Sam Altman-led OpenAI has released a new document aimed at organisations exploring the adoption of artificial intelligence tools in their operations. The guide, titled AI in the Enterprise, outlines lessons learned from enterprise collaborations and details practical steps for deploying AI systems at scale.
The release was announced on May 3 and is available publicly via OpenAI’s official channels.
Based on field deployments, not theory
The 24-page document compiles implementation strategies based on OpenAI’s work with enterprise clients including Morgan Stanley, Klarna, Mercado Libre, and Lowe’s. Rather than projecting hypothetical use cases, the guide focuses on actual applications of large language models in business environments.
According to OpenAI, the document draws from observed challenges and outcomes in these deployments. It covers a range of topics such as system evaluation, infrastructure setup, model fine-tuning, and internal team coordination. Each recommendation is tied to specific use cases or deployment stages, aiming to provide a structured approach to AI integration.
Example: AI use in financial services
One example cited in the guide is Morgan Stanley’s internal tool powered by GPT-4, which supports financial advisors in retrieving information from proprietary research and summarising client meetings. As reported by Business Insider (May 2025), the tool has been integrated into the firm’s research and advisory workflows and is being used across departments.
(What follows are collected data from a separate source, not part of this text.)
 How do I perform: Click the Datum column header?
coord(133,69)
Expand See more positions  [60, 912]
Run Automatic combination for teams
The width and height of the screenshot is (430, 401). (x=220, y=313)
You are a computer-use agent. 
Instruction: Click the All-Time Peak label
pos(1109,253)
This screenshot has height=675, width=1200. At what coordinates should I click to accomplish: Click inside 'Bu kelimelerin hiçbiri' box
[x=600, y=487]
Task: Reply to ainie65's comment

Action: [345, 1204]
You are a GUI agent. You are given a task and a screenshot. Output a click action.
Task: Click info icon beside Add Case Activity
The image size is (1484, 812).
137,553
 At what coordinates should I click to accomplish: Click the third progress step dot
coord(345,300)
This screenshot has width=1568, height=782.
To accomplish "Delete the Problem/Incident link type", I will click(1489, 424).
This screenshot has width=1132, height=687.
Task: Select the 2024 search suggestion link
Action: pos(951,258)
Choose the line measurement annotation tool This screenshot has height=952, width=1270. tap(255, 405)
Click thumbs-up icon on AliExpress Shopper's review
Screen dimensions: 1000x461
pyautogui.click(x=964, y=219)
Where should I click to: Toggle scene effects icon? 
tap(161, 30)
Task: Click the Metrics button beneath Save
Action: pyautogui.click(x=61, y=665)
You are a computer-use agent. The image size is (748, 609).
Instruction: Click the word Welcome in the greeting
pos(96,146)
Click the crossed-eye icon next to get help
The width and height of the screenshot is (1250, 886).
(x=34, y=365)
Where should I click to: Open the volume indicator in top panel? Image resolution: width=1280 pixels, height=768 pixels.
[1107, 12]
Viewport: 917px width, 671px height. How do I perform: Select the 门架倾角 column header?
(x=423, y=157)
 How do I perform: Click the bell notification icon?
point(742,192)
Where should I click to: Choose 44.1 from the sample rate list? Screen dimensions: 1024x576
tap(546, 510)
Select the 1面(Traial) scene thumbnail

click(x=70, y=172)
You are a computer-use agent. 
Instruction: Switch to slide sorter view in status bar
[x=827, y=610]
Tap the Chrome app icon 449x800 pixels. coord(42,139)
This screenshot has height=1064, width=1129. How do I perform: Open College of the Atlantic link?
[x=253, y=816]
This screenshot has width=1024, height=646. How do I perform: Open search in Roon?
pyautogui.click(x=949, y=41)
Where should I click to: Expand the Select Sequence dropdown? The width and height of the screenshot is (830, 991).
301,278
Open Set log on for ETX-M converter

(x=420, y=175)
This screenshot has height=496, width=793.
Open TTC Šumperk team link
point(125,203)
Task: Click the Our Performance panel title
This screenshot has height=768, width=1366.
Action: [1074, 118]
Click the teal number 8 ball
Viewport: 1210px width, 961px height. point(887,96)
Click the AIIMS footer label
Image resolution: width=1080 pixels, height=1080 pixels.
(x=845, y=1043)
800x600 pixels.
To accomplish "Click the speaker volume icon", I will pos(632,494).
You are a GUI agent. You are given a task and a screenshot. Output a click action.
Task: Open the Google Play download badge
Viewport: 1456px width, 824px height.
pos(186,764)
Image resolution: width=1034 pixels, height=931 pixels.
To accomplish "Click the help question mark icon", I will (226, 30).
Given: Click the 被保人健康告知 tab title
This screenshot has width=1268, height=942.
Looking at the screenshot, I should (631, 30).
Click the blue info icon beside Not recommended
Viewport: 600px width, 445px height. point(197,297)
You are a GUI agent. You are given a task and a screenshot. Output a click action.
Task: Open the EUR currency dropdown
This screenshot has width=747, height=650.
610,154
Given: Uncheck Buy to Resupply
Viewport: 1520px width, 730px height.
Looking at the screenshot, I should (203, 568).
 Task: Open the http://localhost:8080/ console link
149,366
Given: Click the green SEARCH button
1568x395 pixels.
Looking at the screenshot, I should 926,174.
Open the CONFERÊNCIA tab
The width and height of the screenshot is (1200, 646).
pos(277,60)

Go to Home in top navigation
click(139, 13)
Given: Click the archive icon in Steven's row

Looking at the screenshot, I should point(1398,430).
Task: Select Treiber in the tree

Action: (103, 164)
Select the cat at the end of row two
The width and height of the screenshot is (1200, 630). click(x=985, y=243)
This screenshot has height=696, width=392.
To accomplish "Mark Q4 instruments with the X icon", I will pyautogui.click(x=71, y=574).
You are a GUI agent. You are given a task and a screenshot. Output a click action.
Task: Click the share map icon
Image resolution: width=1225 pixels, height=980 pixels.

Introduction of experimental AI agent
The guide also introduces “Operator,” an experimental AI agent under development at OpenAI. According to All About AI, the agent is designed to perform web-based and internal system tasks with minimal input. While Operator is not yet available for general enterprise use, its inclusion suggests potential directions in automation within enterprise contexts.
Emphasis on early investment and customisation
Among the key points in the document is the recommendation that enterprises invest early and tailor AI systems to their own operational requirements. The guide notes that domain-specific fine-tuning and close collaboration between developers and business teams are often necessary to achieve reliable outputs.
The company also stresses the need for organisations to evaluate model behavior continuously and set realistic expectations around capabilities and limitations.